Holidaymakers affected by Covid lockdowns and state border closures might not be eligible for refunds from bookings company Airbnb, which no longer considers pandemic cancellations to be “unforeseen”.
The change to Airbnb’s cancellations and refunds policy, introduced in October last year, means Covid is no longer considered an extenuating circumstance.
Guests affected by pandemic-related transportation disruptions and border closures will be at the mercy of individual hosts’ cancellation policies.
“After the declaration of Covid-19 as a global pandemic by the World Health Organization, the extenuating circumstances policy no longer applies because Covid-19 and its consequences are no longer unforeseen or unexpected,” Airbnb says on its website.
To Elizabeth Packett, who was planning to come to Sydney to see the popular theatre production Hamilton, it meant she was completely dependent on her host.
“It’s the luck of the draw whether you get a host who’s compassionate about that kind of thing or not. It would be great if Airbnb would back that up and you’d have that security, but also I guess that means you really have to read the fine print,” Packett said.

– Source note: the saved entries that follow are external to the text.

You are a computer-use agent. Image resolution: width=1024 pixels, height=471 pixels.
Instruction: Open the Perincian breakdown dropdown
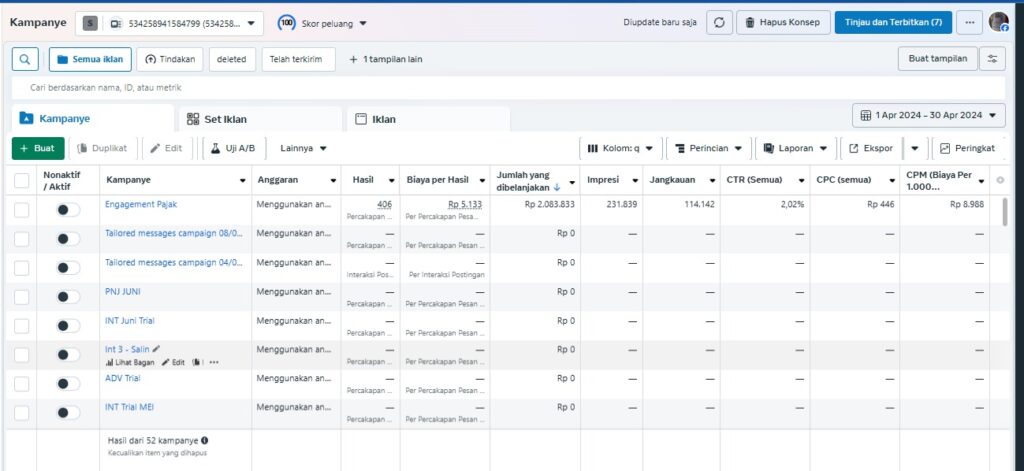[x=708, y=148]
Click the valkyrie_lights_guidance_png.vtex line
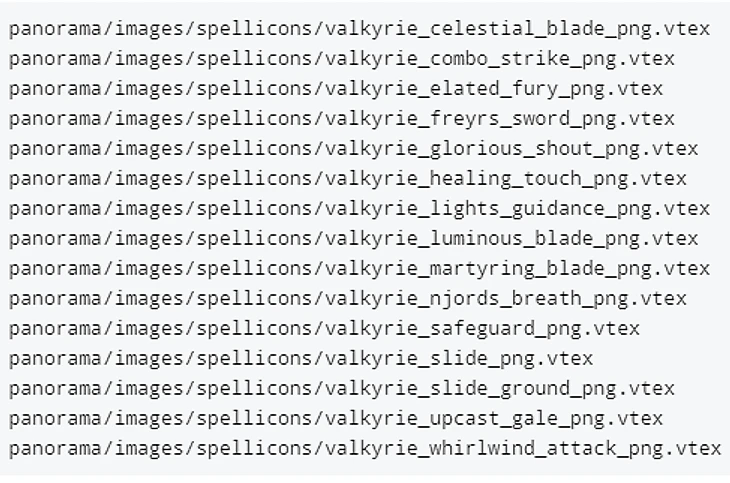Viewport: 730px width, 483px height. point(359,209)

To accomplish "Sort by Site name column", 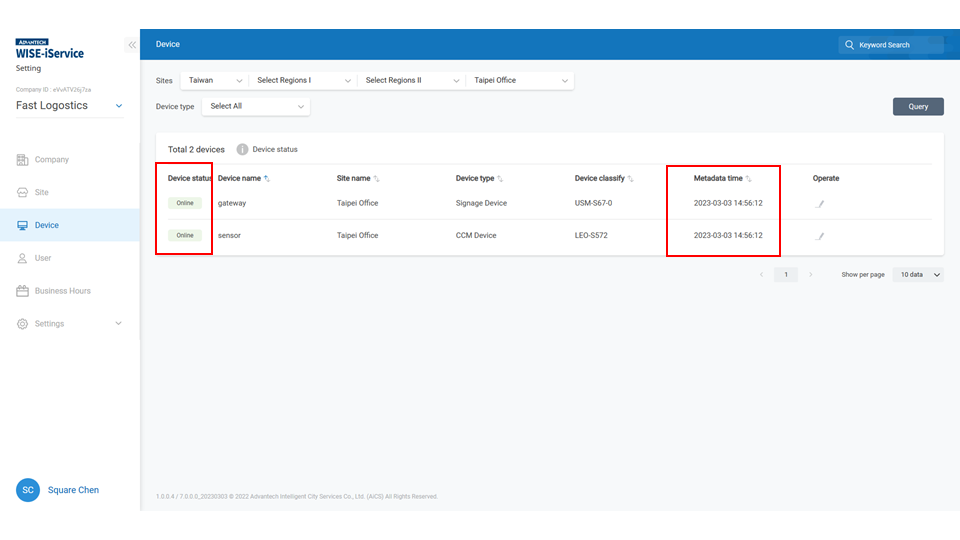I will coord(376,179).
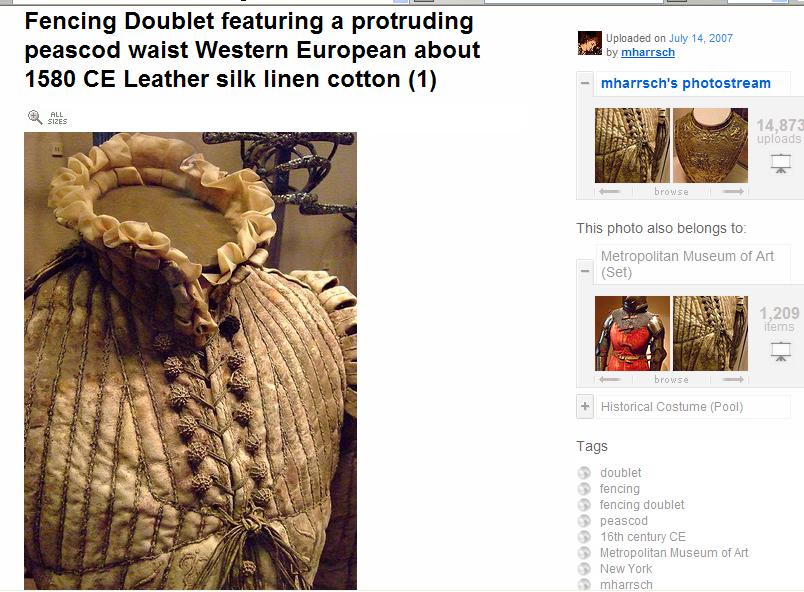Go to next item in Metropolitan Museum set
Screen dimensions: 804x592
coord(733,380)
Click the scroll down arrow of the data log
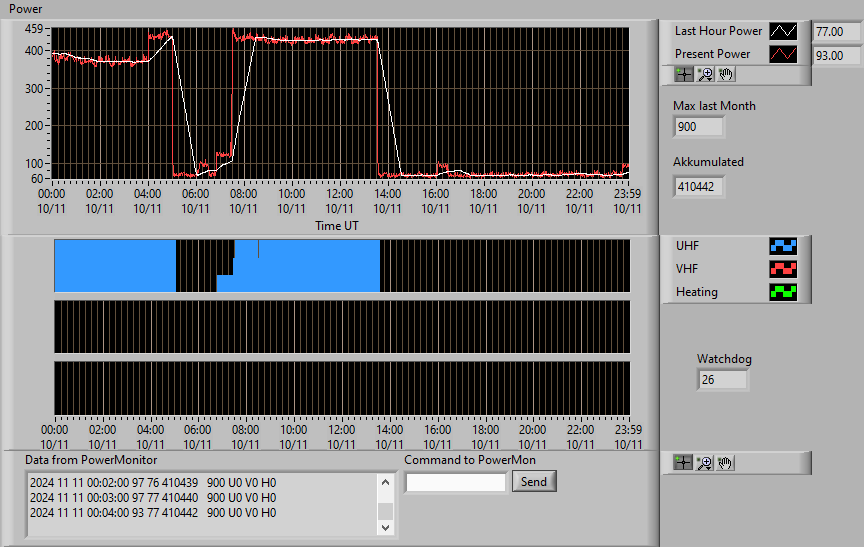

“In a way I kind of get their point, in that every time we make travel plans now, we have to be prepared that it might fall apart.”
Packett said the safety net provided by a more supportive Airbnb policy would encourage more people to book using the platform.
“It would be really helpful. I sort of equate it to when you want to return something you’ve bought online, they should make that process as easy as possible.”
“I just think in general people are going to book more if they have that certainty, that should something like this come up at the last minute, they’re not going to be messed around.”
Packett luckily had an understanding host, and was able to exchange dates to November, but she never got a firm answer on if she could have gotten a refund.
“We would have liked a refund, we were just over it and didn’t want to risk coming again. But we’ve just rebooked everything for November, it was easier than getting a refund.”
Derek Nolan, Airbnb’s head of public policy for Australia and New Zealand, said most hosts do offer flexible cancellation policies.
“For our guest community, hosts recognise that they are seeking flexibility at these uncertain times, and now almost two-thirds of active listings offer a moderate or flexible cancellation policy.”
“And with our flexible cancellation policy search filter, guests search for listings that offer free cancellation until 24 hours before check-in, avoiding any strict cancellation policy listings from their search results entirely. Guests can view their host’s cancellation policy prior to booking.
“We want to thank our community for continuing to do their part to combat Covid-19. Our message has been consistent and clear: everyone must closely follow government advice and strictly adhere to the rules.”
Jodi Bird, a travel expert at consumer advocacy group Choice, said the change in policy was within the company’s “rights”.
“It would be a positive development for the travel industry if a high-profile booking site like Airbnb set a higher standard for refunds, but Airbnb are within their rights not to extend their extenuating circumstances policy to unforeseeable travel bans.
“When people are booking travel on Airbnb, we recommend they check the ‘Only show stays that offer free cancellation’ filter.”
Packett is not certain her reorganised trip for November will go ahead, but says she is hopeful things will have stabilised by then.
“We’re not confident it will happen, we’re hoping more people will be vaccinated, so we’ve just got to be hopeful.”